|In the UK reaction has been forthcoming following the release of the proposed new gambling legislation last week. Representatives from the gambling industry have been making statements to press following the publishing of the intended bill, and so far the response is positive. While much of the bill deals with the permission to develop supercasinos based on models in Las Vegas, spokespeople from the more traditional betting shops have been discussing what the legislation changes mean for them and their businesses.|
Chief Executive of Ladbrokes, Chris Bell has revealed that he is confident that the changes in the law is good news for bookmakers and betting shops. He predicts that the bill will reverse the decline in the number of betting shops around the UK, and that companies will be looking into finding new ways to lure in a new clientele under the new legislation freedoms. Currently Ladbrokes are experimenting with a shop in London, which is often mistaken by passers by as a café where they can order coffees and food, in an environment not traditionally associated with betting shops.
In a statement released to the press, Bell said of the bill: 'It's no secret that we're looking to expand, when the locations are right and the prices are right. We have a few concerns about some details [of the bill], for instance over the regulation of betting exchanges, but in the round it should be good for us and the whole industry...Obviously the casinos will now offer betting, but the existing casino footprint is very small.”
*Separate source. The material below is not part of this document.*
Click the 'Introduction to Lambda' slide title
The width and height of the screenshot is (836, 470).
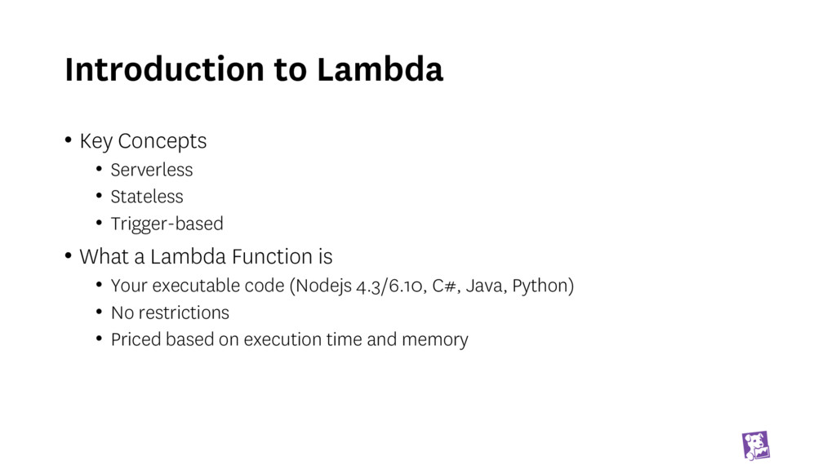(x=254, y=70)
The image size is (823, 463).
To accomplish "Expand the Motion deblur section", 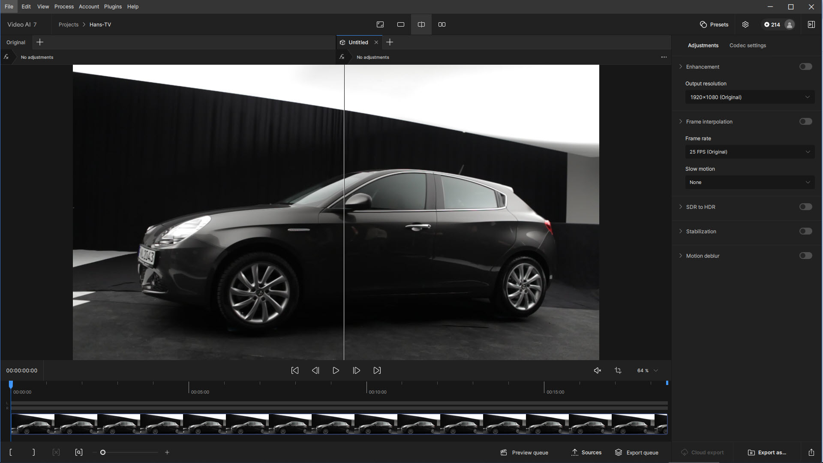I will click(681, 256).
For online gambling, the bill should also not represent any great hindrance to further growth, as the bill does not introduce any further regulations concerning individual clients, or any attempts to tax what is termed the non recreational portion of their custom. Senior Communications Executive of Betfair, Antonia Sharpe made her comments on the bill, saying: 'Betting shops are part of the fabric of British life, like pubs and everything else on the high street. Increasing access to the internet will probably cause growth in online business, but the shops are still buoyant. Everyone seems to be buying them at the moment. The government rejected many of the proposals [on exchanges] from the [Parliamentary] joint scrutiny committee, in particular on how to define non-recreational users. But even so it's still too early to say how it might turn out.”